O que é possível fazer em 1 hora numa UTI?

a) É possível uma reunião proveitosa entre os médicos e fisioterapeutas intensivistas líderes, vislumbrando redução de variabilidade não aceitável em condutas ligadas à ventilação mecânica e manobra prona, reforçando pilares do que chamamos de melhores práticas, com vistas a posterior treinamento da equipe toda;

b) É possível fazer um bom treinamento da equipe intensivista sobre ventilação protetora, contextualizando com especificidades já conhecidas da COVID-19; 


c) É possível fazer um bom treinamento da equipe intensivista sobre manobra prona;

d) É possível revisar com a equipe responsável se estão coletando certinho os testes diagnósticos para a COVID; 

E por aí vai.... 

Sem contar o desafio tantas vezes necessário da incorporação tecnológica nas UTI's:


Ou da adequação das próprias equipes, como em número de enfermeiras e posicionamento.

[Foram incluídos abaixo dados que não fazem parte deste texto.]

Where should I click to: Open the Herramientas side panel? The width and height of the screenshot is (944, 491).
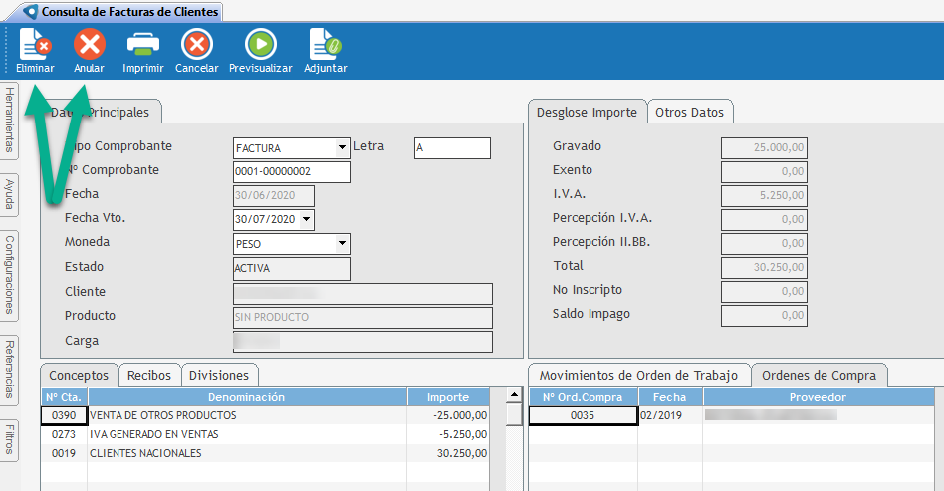point(10,118)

Já fui chefe de uma UTI onde haviam poucos intensivistas de formação. O rotatividade de pessoal da Enfermagem era comprometedora. Prevalecia o medo da manobra prona por falta de treinamento e hábito. Faltava ventilador de transporte para situações onde seria necessário buscar um melhor entendimento do quadro a partir de tomografia a ser realizada fora da unidade. Nenhuma pressão com um décimo da potência da Cloroquina era percebida.

Quem não atua em UTI, Emergência ou situações de desastres não reconhece o quanto carecemos pouco de pílulas mágicas (por mais que ajudem, medicamentos sequer costumam ser), e muito de organização, alinhamento de processos, treinamentos, trabalho em equipe e revisões constantes de tudo isto.

Sintetiza primorosamente a filósofa Olgária Matos (2008):
A “escalada da insignificância” resulta numa lógica de desengajamento em relação ao mundo compartilhado. 
Nos anos 50, a epidemia de poliomielite deu o grande ponta pé em direção ao que deveriam ser hoje UTI's modernas e transformadoras. Quem sabe direcionar energia e recursos agora para o que realmente importa? Se corrermos, será possível beneficiar os doentes por coronavírus, e ainda deixar melhorias de herança, que certamente não serão como os estádios da Copa.

Quem for compartilhar, quem sabe o faça acrescentando qualquer coisa mais útil do que medicamentos não comprovados e que uma UTI poderia estar oferecendo? Ou quem sabe uma outra opção do que fazer em 1 hora numa UTI em substituição a debater sobre hipóteses nulas intocadas?